Exercise brief.
Exactly as they appear, set down all the lines of the material.

Available records.
[Start of Attachment]

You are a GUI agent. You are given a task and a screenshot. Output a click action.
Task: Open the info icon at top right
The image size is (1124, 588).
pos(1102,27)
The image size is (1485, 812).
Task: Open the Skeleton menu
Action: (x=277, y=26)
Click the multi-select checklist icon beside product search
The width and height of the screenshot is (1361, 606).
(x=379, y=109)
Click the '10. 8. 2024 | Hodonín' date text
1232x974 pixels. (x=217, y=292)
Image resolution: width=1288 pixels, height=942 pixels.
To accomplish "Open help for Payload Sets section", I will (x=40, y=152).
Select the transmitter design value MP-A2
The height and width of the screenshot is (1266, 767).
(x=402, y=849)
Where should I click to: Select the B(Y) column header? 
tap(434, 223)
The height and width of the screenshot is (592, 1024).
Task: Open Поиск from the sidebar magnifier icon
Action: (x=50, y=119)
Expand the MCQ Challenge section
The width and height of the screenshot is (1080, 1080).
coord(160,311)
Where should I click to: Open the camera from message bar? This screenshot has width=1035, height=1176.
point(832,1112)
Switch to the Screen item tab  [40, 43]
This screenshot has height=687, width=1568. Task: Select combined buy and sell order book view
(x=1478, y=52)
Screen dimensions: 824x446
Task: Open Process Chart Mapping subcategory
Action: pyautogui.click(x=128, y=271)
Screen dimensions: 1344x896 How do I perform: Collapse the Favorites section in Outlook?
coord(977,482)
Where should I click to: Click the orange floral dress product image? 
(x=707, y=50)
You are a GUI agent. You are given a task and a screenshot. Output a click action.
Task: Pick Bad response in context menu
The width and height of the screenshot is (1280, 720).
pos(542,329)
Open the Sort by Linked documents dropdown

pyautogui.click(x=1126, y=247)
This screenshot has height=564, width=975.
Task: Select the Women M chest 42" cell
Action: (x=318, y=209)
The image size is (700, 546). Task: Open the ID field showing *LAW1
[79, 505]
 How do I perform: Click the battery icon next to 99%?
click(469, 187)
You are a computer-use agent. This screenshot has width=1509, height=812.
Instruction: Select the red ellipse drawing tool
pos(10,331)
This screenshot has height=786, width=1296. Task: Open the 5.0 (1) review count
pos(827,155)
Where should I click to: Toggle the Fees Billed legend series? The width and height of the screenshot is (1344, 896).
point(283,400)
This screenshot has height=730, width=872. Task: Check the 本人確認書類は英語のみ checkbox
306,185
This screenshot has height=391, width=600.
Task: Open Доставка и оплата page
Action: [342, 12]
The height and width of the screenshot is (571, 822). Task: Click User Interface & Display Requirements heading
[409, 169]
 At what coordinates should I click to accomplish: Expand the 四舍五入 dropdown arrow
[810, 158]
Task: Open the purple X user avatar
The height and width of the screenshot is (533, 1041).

[End of Attachment]

Exercise output.
You are a GUI agent. You are given a task and a screenshot. Output a click action.
Task: Open the info icon at top right
The image size is (1124, 588).
pos(1102,27)
The image size is (1485, 812).
Task: Open the Skeleton menu
Action: (x=277, y=26)
Click the multi-select checklist icon beside product search
The width and height of the screenshot is (1361, 606).
(x=379, y=109)
Click the '10. 8. 2024 | Hodonín' date text
1232x974 pixels. (x=217, y=292)
Image resolution: width=1288 pixels, height=942 pixels.
To accomplish "Open help for Payload Sets section", I will (x=40, y=152).
Select the transmitter design value MP-A2
The height and width of the screenshot is (1266, 767).
(x=402, y=849)
Where should I click to: Select the B(Y) column header? 
tap(434, 223)
The height and width of the screenshot is (592, 1024).
Task: Open Поиск from the sidebar magnifier icon
Action: (x=50, y=119)
Expand the MCQ Challenge section
The width and height of the screenshot is (1080, 1080).
coord(160,311)
Where should I click to: Open the camera from message bar? This screenshot has width=1035, height=1176.
point(832,1112)
Switch to the Screen item tab  [40, 43]
This screenshot has height=687, width=1568. Task: Select combined buy and sell order book view
(x=1478, y=52)
Screen dimensions: 824x446
Task: Open Process Chart Mapping subcategory
Action: pyautogui.click(x=128, y=271)
Screen dimensions: 1344x896 How do I perform: Collapse the Favorites section in Outlook?
coord(977,482)
Where should I click to: Click the orange floral dress product image? 
(x=707, y=50)
You are a GUI agent. You are given a task and a screenshot. Output a click action.
Task: Pick Bad response in context menu
The width and height of the screenshot is (1280, 720).
pos(542,329)
Open the Sort by Linked documents dropdown

pyautogui.click(x=1126, y=247)
This screenshot has height=564, width=975.
Task: Select the Women M chest 42" cell
Action: (x=318, y=209)
The image size is (700, 546). Task: Open the ID field showing *LAW1
[79, 505]
 How do I perform: Click the battery icon next to 99%?
click(469, 187)
You are a computer-use agent. This screenshot has width=1509, height=812.
Instruction: Select the red ellipse drawing tool
pos(10,331)
This screenshot has height=786, width=1296. Task: Open the 5.0 (1) review count
pos(827,155)
Where should I click to: Toggle the Fees Billed legend series? The width and height of the screenshot is (1344, 896).
point(283,400)
This screenshot has height=730, width=872. Task: Check the 本人確認書類は英語のみ checkbox
306,185
This screenshot has height=391, width=600.
Task: Open Доставка и оплата page
Action: [342, 12]
The height and width of the screenshot is (571, 822). Task: Click User Interface & Display Requirements heading
[409, 169]
 At what coordinates should I click to accomplish: Expand the 四舍五入 dropdown arrow
[810, 158]
Task: Open the purple X user avatar
The height and width of the screenshot is (533, 1041).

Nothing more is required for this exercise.